Solving the AI Video Forgery Problem? DIVID Detects AI-Generated Videos with an Accuracy of 93.7%

AI-generated visuals are becoming increasingly realistic, making it difficult for humans (and existing detection systems) to distinguish between real and fake videos. To address this issue, researchers at Columbia University's School of Engineering, led by computer science professor Junfeng Yang, have developed a new tool called DIVID, short for DIffusion-generated VIdeo Detector. DIVID is an extension of the team's earlier release, Raidar, which detects AI-generated text by analyzing the text itself without needing to access the internal workings of large language models.

DIVID improves upon earlier methods for detecting generated videos, effectively identifying videos created by older AI models such as Generative Adversarial Networks (GANs). GANs are AI systems with two neural networks: one creates fake data, and the other evaluates to distinguish between real and fake. Through continuous feedback, both networks improve, producing highly realistic synthetic videos. Current AI detection tools look for significant signs such as unusual pixel arrangements, unnatural movements, or inconsistencies between frames, which are typically not found in real videos.

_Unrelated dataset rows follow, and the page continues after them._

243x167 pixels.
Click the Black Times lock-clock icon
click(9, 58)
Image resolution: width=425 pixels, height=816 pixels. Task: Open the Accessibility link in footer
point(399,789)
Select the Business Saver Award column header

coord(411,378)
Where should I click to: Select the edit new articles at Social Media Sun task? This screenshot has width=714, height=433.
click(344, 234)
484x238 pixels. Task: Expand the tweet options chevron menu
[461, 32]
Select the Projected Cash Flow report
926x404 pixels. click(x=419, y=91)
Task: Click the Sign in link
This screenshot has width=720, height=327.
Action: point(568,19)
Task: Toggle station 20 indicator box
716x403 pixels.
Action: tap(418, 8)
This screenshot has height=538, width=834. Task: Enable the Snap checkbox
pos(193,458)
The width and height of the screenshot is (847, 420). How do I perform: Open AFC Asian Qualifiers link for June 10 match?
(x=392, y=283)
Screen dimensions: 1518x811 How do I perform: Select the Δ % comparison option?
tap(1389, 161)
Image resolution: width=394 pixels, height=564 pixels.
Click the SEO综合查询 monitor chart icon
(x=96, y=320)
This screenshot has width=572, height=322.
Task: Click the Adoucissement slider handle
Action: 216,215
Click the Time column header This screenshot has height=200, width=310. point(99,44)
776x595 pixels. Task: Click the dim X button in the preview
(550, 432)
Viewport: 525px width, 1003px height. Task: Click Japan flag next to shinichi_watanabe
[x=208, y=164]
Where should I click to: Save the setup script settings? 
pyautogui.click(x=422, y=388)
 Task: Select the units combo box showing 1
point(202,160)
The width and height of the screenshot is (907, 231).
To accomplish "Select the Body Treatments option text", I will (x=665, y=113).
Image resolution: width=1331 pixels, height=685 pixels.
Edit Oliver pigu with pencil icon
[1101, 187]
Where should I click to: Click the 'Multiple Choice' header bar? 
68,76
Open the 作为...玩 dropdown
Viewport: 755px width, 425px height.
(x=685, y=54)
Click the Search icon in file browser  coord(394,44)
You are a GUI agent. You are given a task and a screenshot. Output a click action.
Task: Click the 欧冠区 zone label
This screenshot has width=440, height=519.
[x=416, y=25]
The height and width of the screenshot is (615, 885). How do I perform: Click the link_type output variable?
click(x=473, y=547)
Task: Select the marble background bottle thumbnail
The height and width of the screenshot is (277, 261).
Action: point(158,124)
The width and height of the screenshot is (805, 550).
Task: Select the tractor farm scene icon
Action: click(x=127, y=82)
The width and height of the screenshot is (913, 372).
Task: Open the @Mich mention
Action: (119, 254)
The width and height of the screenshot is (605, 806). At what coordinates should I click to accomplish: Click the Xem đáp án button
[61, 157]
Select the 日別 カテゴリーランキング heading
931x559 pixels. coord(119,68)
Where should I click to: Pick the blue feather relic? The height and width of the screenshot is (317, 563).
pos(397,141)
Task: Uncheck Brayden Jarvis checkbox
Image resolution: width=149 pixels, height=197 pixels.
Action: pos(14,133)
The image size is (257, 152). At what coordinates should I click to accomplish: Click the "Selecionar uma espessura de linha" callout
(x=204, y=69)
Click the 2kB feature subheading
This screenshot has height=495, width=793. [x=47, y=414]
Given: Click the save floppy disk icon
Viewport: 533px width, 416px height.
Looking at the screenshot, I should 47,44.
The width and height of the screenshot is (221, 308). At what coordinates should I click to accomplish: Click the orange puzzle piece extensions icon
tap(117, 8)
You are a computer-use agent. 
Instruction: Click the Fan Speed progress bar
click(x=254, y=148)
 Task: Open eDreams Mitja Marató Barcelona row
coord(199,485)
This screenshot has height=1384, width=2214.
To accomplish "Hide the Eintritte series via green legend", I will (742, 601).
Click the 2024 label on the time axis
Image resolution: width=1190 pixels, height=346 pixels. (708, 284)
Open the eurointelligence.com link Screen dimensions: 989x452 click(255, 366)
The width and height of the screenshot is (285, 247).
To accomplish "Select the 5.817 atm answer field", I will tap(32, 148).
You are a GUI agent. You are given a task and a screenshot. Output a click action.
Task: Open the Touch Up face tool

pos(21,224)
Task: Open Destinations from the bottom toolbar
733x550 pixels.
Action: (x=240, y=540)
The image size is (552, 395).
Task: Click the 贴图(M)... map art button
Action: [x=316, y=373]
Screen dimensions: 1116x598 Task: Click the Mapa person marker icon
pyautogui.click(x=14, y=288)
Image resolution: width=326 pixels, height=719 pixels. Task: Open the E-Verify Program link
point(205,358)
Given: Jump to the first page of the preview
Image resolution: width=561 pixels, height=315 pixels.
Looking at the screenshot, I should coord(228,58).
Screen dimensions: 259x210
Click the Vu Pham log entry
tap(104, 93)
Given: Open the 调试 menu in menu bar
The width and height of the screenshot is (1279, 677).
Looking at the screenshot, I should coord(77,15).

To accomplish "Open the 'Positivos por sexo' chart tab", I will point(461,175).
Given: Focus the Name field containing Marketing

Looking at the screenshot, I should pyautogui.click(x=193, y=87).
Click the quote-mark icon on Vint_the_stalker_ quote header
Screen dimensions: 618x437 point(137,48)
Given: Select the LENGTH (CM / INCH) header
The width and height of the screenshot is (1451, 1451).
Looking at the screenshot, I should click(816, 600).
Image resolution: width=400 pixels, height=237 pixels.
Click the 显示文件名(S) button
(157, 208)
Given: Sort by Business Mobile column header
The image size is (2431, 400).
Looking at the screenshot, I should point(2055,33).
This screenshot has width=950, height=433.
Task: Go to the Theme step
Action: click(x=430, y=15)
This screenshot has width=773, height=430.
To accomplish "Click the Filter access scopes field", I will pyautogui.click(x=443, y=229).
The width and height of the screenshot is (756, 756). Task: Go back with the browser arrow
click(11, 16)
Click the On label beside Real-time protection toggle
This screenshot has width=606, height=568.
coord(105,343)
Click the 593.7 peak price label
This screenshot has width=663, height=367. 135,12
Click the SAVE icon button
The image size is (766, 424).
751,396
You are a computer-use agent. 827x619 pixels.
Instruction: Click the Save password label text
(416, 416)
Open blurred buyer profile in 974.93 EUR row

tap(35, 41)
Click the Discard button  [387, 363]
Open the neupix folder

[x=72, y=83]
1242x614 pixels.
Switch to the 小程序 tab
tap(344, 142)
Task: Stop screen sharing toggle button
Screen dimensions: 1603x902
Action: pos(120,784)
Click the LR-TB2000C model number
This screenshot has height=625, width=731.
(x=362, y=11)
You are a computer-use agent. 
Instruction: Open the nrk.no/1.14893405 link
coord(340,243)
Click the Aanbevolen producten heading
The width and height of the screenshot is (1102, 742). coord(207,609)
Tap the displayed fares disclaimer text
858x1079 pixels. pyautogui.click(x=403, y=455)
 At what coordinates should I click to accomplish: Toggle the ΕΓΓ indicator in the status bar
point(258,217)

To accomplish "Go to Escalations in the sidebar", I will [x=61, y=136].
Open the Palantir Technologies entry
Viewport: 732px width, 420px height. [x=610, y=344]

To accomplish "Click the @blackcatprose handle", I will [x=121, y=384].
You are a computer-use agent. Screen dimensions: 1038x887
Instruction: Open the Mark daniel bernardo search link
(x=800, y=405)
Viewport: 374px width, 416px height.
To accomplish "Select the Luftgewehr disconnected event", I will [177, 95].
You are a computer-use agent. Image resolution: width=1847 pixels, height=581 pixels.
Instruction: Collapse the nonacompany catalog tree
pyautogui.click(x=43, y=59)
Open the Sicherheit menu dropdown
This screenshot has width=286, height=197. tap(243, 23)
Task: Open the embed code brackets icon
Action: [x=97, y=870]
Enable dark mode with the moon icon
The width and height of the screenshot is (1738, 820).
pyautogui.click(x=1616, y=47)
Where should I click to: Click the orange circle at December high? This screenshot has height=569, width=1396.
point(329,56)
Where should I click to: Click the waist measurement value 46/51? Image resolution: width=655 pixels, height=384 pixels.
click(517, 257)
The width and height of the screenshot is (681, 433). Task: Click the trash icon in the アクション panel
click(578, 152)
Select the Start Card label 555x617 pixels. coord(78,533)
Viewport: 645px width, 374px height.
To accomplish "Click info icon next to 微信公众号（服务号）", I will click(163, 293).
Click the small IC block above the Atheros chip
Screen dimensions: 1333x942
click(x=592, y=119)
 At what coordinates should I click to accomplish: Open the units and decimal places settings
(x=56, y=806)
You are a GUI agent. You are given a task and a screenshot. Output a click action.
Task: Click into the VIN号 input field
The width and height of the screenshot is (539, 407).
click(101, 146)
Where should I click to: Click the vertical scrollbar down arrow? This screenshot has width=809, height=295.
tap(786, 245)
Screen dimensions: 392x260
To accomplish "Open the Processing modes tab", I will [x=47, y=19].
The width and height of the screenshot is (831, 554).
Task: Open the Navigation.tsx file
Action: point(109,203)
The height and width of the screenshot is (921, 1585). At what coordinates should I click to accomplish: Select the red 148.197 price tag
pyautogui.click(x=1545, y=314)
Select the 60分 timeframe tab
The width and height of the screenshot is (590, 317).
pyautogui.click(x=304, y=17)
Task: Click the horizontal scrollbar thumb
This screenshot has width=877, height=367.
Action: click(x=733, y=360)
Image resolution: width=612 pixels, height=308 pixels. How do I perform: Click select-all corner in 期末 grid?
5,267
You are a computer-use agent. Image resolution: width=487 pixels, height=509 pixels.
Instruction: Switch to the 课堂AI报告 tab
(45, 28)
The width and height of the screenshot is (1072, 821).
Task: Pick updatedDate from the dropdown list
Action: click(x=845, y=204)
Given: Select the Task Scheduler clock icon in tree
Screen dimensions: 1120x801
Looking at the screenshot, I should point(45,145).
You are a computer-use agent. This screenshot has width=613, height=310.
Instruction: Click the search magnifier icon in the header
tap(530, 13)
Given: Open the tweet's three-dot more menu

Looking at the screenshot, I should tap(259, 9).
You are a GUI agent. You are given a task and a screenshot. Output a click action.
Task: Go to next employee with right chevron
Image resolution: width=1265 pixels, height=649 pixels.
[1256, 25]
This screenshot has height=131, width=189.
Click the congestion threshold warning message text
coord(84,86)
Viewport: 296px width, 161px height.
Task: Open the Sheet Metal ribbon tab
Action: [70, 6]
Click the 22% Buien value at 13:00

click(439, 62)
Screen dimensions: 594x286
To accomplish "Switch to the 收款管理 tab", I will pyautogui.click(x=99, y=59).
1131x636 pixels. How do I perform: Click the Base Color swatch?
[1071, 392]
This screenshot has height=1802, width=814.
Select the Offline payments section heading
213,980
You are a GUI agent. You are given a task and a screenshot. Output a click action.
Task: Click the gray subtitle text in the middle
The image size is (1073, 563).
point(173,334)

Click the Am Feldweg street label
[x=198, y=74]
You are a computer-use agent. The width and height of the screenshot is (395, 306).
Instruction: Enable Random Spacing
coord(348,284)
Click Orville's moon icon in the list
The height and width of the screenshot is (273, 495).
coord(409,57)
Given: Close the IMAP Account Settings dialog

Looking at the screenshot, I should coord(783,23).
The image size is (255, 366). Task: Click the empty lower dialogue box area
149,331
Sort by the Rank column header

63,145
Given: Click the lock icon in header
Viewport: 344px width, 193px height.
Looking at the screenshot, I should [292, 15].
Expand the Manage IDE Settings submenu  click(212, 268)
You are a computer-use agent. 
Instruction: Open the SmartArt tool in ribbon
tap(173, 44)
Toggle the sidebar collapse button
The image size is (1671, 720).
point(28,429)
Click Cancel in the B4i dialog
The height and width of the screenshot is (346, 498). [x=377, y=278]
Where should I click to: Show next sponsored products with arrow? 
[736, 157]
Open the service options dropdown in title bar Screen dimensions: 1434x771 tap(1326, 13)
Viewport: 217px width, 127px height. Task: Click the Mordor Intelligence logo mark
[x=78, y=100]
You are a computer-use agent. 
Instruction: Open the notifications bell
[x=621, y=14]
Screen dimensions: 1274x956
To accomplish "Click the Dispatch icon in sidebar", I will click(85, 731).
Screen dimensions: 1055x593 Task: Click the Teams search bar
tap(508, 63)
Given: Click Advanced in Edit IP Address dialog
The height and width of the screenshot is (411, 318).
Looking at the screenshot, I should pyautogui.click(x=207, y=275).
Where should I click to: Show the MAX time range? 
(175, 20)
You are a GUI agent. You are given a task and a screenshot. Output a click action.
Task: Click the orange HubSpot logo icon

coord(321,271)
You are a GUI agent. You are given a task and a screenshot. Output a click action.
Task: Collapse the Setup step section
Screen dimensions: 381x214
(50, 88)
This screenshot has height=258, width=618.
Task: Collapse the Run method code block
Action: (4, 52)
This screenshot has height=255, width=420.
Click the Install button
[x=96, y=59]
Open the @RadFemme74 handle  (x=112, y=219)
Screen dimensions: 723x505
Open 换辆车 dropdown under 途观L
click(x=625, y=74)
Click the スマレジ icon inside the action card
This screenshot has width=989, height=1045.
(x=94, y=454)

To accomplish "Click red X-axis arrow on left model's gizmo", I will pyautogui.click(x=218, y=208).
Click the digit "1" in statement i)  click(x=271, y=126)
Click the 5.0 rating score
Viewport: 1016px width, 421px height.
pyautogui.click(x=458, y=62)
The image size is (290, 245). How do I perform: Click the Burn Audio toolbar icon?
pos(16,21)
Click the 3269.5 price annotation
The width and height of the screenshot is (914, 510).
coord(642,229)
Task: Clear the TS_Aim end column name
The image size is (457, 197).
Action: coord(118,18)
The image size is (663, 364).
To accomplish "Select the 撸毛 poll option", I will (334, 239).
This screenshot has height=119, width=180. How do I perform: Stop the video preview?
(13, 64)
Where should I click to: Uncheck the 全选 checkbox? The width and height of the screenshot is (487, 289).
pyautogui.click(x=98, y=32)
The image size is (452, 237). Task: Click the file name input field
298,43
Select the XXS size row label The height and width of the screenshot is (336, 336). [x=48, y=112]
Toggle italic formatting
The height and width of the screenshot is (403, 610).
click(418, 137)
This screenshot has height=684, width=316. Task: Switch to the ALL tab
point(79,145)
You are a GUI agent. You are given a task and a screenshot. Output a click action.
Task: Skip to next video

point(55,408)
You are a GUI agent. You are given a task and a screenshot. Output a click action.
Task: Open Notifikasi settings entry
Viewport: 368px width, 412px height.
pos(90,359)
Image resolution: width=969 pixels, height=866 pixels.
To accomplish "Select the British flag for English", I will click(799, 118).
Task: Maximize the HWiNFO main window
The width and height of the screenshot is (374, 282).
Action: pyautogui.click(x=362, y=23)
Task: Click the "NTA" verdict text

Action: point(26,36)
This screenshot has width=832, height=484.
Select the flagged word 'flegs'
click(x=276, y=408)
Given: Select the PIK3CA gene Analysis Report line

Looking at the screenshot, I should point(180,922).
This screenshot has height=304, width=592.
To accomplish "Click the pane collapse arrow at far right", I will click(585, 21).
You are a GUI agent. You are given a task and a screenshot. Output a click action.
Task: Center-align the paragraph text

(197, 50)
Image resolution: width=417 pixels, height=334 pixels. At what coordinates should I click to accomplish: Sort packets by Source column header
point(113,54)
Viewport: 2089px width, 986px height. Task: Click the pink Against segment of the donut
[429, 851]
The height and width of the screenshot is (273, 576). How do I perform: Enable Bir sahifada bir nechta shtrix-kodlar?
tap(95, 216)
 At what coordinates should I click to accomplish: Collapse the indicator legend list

New-generation AI video tools, such as OpenAI's Sora, Runway Gen-2, and Pika, use diffusion models to create videos. Diffusion models are AI technologies that create images and videos by gradually transforming random noise into clear, realistic images. For videos, they optimize each frame while ensuring smooth transitions, resulting in high-quality, realistic outputs. This increasingly sophisticated development of AI-generated videos poses a significant challenge to their authenticity detection.

Bernadette Young's team used a technique called DIRE (DIffusion Reconstruction Error) to detect diffusion-generated images. DIRE measures the difference between the input image and the corresponding output image reconstructed by a pre-trained diffusion model.

Junfeng Yang, co-director of the Software Systems Laboratory, has been exploring how to detect AI-generated text and videos. Earlier this year, with the release of Raidar, Junfeng Yang and collaborators achieved a method to detect AI-generated text by analyzing the text itself, without needing to access the internal workings of large language models like chatGPT-4, Gemini, or Llama. Raidar uses language models to rephrase or modify given text, then measures the number of edits the system makes to the given text. More edits suggest the text may be human-written, while fewer edits suggest it may be machine-generated.

Junfeng Yang stated, "The insight behind Raidar — that another AI typically considers another AI's output to be of high quality, hence it makes fewer edits — is a powerful one, not limited to text." He added, "Given that AI-generated videos are becoming increasingly realistic, we hope to leverage the insights from Raidar to create a tool that can accurately detect AI-generated videos."

Researchers developed DIVID using the same concept. This new method for detecting generated videos can identify videos created by diffusion models. The research paper was presented at the Computer Vision and Pattern Recognition Conference (CVPR) in Seattle on June 18, 2024, along with the release of open-source code and datasets.

Paper link: https://arxiv.org/abs/2406.09601

Key Points:

- In response to increasingly realistic AI-generated videos, researchers at Columbia University's School of Engineering have developed a new tool, DIVID, which can detect AI-generated videos with 93.7% accuracy.

- DIVID improves upon previous methods for detecting new-generation AI videos, capable of identifying videos created by diffusion models, which can gradually transform random noise into high-quality, realistic video images.

- Researchers extended the insights from Raidar's AI-generated text detection to videos, using language models to rephrase or modify text or videos, then measuring the number of edits the system makes to determine authenticity.